BEGIN MATERIAL TO PROCESS
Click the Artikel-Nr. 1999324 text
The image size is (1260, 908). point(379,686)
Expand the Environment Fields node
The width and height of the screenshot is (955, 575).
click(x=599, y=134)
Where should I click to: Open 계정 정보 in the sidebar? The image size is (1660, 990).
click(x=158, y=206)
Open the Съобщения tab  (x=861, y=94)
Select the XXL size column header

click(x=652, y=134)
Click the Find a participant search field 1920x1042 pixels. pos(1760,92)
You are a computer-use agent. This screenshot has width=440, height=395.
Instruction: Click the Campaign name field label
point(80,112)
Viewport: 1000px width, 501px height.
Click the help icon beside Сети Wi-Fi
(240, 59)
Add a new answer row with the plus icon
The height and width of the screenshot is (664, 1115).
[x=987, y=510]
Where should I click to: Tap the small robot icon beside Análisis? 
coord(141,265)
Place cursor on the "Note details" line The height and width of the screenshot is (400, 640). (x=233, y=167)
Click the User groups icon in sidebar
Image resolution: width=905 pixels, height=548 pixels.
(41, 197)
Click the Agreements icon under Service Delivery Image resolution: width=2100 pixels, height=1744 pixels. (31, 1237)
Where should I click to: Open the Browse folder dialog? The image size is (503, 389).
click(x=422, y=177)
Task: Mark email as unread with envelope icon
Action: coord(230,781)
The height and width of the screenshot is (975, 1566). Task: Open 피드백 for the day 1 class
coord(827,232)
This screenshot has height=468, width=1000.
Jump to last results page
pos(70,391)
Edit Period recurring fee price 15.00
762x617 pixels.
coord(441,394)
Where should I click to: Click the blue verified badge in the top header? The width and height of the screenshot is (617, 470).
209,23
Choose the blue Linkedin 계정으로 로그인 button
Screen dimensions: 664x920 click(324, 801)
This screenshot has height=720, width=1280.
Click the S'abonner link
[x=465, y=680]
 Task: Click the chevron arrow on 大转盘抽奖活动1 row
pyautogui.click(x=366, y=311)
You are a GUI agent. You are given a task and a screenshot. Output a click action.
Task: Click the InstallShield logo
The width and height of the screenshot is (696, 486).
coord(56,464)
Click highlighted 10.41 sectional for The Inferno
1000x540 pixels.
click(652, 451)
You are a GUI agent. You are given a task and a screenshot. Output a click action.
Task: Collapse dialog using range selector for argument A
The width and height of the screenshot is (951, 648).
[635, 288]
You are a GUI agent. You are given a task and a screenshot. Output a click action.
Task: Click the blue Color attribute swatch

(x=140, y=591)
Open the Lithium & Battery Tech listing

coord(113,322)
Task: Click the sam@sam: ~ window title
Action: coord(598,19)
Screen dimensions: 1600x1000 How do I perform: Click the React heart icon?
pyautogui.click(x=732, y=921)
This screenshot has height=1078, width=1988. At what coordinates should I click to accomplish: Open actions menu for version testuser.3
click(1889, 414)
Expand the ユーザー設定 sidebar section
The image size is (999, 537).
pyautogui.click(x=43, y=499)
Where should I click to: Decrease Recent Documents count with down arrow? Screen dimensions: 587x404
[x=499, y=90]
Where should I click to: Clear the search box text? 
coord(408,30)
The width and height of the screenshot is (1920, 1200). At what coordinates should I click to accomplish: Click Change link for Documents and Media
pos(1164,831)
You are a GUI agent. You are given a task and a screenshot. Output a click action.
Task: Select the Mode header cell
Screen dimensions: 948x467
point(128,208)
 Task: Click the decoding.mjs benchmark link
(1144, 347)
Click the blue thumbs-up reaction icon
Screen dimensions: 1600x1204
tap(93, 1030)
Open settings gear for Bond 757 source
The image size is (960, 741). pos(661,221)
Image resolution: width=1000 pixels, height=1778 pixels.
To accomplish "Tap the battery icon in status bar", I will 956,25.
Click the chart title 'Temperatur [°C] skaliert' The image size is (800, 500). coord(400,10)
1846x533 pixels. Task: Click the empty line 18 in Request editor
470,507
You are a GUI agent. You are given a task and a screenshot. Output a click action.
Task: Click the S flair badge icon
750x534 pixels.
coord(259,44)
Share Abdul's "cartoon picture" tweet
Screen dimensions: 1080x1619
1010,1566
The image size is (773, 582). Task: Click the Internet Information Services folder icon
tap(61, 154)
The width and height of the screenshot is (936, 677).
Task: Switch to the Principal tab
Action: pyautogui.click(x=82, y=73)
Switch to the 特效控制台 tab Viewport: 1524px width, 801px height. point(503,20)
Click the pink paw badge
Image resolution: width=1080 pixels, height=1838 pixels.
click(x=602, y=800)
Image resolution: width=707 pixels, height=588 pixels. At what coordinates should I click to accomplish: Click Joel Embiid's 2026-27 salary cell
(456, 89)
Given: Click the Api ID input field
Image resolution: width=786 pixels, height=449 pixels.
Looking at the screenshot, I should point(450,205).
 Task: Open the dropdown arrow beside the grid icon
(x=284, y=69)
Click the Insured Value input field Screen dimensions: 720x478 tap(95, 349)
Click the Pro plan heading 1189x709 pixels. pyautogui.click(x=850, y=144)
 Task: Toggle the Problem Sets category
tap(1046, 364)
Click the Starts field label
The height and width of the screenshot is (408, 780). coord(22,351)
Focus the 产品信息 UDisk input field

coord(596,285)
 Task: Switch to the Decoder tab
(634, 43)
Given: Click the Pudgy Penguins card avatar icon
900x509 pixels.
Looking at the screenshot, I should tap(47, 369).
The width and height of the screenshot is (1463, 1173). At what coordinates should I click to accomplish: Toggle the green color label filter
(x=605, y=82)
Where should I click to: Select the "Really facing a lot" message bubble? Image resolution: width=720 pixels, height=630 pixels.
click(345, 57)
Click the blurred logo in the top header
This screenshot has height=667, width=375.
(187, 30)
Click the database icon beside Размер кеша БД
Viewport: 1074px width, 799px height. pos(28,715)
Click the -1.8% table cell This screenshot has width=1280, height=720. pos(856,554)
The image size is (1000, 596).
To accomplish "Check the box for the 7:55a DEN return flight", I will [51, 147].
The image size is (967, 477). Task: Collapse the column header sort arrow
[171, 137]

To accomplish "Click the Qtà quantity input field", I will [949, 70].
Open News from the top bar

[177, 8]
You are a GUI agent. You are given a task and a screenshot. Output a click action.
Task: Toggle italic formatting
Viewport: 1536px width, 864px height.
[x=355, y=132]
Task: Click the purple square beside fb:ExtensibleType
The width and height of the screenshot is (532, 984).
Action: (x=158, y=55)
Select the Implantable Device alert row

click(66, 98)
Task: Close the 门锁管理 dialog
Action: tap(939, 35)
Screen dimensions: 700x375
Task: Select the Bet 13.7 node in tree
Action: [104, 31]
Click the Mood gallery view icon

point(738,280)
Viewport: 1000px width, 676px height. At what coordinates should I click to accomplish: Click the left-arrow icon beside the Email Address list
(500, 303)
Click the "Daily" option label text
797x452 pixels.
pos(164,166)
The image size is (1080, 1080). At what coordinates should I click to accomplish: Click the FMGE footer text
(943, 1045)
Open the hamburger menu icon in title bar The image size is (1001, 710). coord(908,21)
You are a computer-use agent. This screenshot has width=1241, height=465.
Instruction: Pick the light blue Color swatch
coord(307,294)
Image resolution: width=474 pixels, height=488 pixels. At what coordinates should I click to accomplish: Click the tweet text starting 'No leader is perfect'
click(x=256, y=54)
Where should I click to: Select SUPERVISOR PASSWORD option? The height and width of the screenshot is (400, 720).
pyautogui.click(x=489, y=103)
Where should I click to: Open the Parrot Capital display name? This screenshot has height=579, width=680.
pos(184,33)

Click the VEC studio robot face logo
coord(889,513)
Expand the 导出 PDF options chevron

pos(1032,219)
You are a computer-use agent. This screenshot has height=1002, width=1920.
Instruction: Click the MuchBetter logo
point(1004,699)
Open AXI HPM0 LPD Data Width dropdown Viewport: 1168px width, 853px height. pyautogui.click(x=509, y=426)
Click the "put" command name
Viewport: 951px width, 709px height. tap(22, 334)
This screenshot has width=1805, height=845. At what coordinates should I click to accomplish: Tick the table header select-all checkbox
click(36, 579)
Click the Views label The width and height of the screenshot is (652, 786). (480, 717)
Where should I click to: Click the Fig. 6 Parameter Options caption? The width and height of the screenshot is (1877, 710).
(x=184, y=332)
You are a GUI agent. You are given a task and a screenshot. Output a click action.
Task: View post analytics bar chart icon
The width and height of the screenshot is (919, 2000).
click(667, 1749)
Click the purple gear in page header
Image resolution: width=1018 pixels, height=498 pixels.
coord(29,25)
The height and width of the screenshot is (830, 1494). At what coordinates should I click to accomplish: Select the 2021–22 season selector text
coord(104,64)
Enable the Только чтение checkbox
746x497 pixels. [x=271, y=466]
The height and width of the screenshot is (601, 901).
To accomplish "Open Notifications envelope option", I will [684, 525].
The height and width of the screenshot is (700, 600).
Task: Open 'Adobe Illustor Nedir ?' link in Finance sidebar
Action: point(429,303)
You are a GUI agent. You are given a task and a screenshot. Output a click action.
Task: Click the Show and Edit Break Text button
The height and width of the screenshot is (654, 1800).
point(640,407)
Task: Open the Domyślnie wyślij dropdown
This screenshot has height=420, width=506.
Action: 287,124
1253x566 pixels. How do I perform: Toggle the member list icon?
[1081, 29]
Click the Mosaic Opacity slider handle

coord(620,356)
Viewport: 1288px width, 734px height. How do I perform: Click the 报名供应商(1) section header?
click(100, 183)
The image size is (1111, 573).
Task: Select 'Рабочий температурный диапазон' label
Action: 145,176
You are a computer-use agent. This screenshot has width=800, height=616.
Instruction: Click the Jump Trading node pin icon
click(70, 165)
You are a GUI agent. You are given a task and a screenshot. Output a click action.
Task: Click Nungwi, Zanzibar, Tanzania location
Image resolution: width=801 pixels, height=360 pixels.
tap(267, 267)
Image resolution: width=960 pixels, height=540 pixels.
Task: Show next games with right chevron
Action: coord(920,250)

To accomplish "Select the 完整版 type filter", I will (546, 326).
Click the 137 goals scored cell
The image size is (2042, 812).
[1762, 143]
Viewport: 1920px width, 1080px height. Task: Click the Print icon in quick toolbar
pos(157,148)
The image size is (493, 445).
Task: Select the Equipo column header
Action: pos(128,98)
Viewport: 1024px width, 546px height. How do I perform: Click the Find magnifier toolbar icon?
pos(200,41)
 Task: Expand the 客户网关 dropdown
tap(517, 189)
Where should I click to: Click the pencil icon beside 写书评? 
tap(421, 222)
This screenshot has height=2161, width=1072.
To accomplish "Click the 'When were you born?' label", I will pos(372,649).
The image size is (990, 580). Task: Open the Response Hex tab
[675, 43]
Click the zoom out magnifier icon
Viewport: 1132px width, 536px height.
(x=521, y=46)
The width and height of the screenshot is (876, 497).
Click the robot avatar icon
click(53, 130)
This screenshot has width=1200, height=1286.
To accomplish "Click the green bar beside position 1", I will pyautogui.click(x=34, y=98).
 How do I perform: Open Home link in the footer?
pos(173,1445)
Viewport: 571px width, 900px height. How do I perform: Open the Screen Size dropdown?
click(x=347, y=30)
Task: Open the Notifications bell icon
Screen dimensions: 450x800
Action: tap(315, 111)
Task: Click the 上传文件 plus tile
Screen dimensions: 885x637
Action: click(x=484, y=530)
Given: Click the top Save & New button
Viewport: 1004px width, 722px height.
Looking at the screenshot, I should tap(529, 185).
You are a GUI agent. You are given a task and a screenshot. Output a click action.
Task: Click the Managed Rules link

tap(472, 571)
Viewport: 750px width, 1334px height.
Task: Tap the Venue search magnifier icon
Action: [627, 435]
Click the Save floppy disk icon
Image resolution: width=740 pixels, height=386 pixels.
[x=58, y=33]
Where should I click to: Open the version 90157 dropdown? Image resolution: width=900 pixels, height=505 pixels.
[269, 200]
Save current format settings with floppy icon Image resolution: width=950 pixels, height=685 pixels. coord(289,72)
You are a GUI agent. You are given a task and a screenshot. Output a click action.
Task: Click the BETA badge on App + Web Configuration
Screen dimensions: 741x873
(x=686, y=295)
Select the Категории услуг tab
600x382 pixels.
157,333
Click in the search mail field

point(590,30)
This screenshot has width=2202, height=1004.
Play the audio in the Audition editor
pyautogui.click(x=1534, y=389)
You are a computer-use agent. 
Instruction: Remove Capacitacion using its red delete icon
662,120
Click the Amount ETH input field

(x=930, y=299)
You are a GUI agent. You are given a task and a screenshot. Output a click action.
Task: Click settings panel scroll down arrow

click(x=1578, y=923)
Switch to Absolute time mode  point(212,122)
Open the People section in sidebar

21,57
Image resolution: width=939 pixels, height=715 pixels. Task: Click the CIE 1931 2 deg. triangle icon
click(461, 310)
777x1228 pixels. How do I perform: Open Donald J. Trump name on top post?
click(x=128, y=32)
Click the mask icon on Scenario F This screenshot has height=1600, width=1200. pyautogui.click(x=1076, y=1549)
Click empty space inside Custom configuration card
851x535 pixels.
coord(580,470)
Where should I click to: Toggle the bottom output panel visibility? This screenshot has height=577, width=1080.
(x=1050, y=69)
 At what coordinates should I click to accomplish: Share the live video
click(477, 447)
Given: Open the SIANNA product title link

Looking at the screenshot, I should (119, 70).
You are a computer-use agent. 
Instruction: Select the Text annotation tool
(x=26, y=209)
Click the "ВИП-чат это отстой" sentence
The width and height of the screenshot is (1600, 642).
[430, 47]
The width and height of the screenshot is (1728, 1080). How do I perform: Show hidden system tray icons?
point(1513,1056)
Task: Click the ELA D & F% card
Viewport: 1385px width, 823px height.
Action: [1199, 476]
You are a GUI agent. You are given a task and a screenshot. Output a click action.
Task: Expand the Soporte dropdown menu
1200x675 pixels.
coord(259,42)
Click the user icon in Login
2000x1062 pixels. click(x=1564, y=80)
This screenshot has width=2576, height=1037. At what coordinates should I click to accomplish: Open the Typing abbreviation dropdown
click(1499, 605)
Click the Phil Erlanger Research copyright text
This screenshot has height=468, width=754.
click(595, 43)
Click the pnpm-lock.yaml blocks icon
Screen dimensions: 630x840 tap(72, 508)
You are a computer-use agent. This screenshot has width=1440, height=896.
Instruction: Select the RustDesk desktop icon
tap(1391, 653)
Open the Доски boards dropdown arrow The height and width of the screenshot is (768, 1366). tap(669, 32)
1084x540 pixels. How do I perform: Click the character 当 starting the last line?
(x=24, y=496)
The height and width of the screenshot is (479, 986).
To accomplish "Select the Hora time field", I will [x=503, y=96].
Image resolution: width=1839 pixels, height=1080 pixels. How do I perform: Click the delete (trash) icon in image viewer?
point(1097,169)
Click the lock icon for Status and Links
END MATERIAL TO PROCESS
REQUIRED WORK: Only the number is needed. Say how many lines of the entries contain "time".

FINISHED EXERCISE: 2